Data to process:
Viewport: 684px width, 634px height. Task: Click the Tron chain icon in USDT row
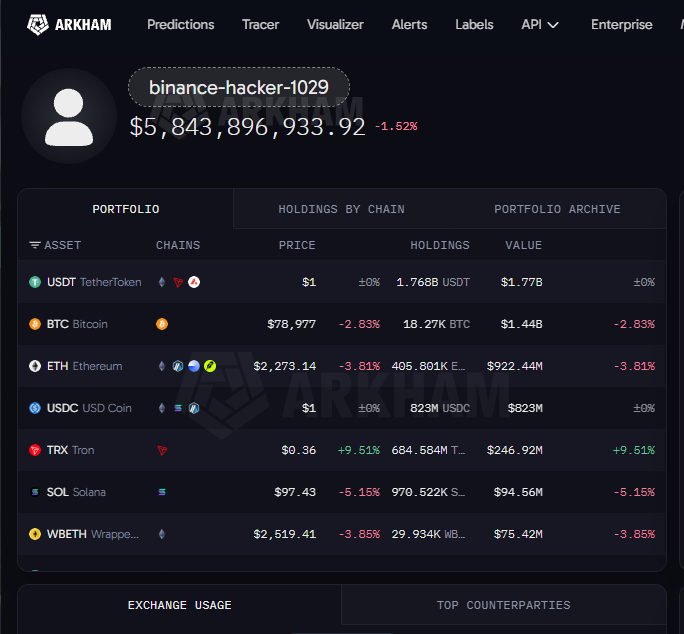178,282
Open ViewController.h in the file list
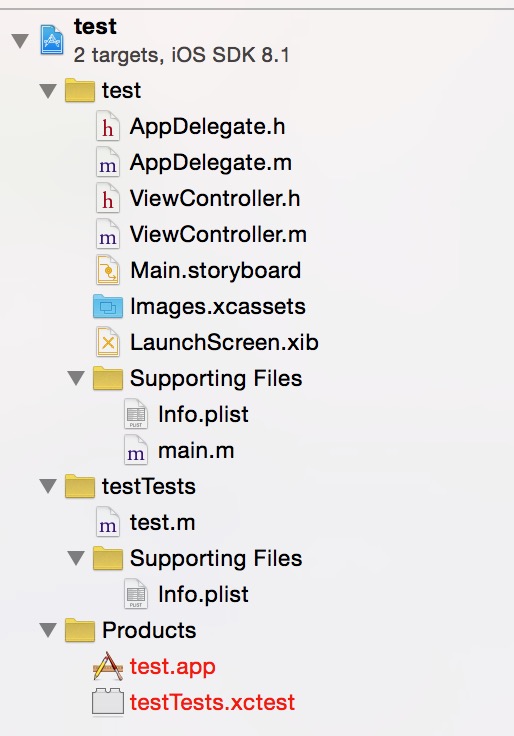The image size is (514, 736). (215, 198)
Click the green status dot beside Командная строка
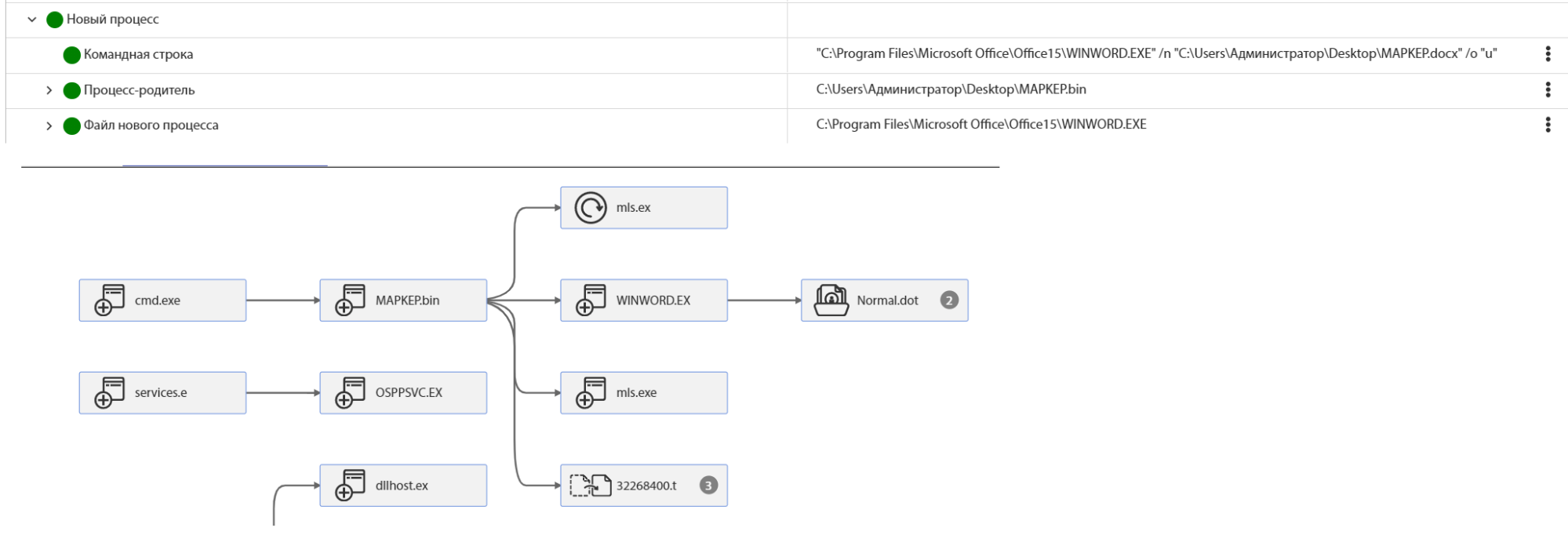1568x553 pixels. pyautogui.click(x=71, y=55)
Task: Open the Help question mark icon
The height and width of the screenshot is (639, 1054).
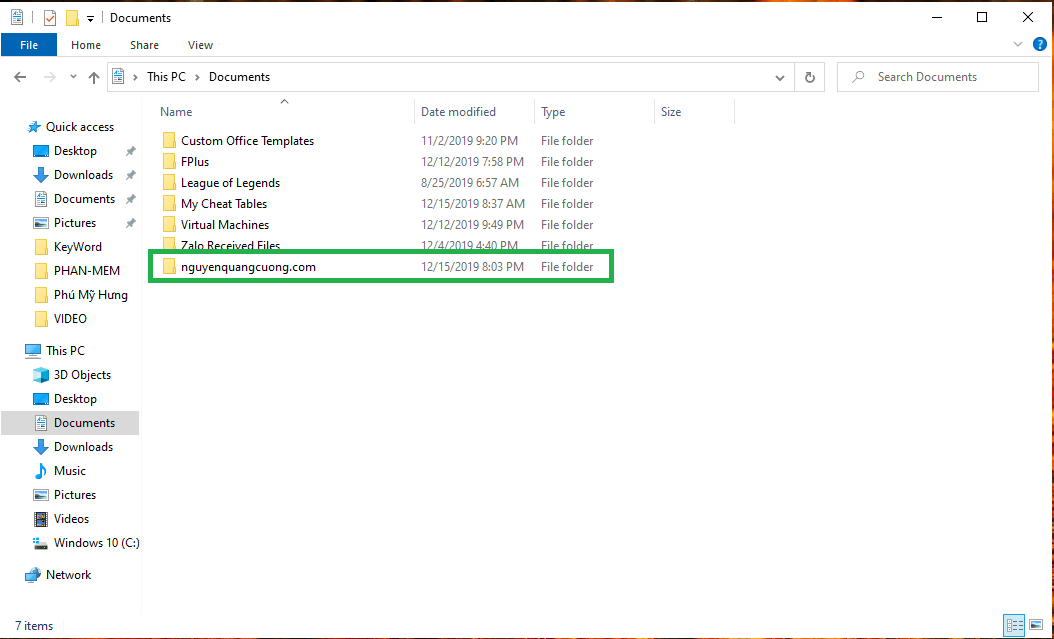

The problem: Beginning with the line that contains "Click the green", print exactly every line through the end of the records, both included. Omit the pictures.

Solution to the exercise:
Click the green status dot beside Командная строка
1568x553 pixels. pyautogui.click(x=71, y=55)
Task: Open the Help question mark icon
The height and width of the screenshot is (639, 1054).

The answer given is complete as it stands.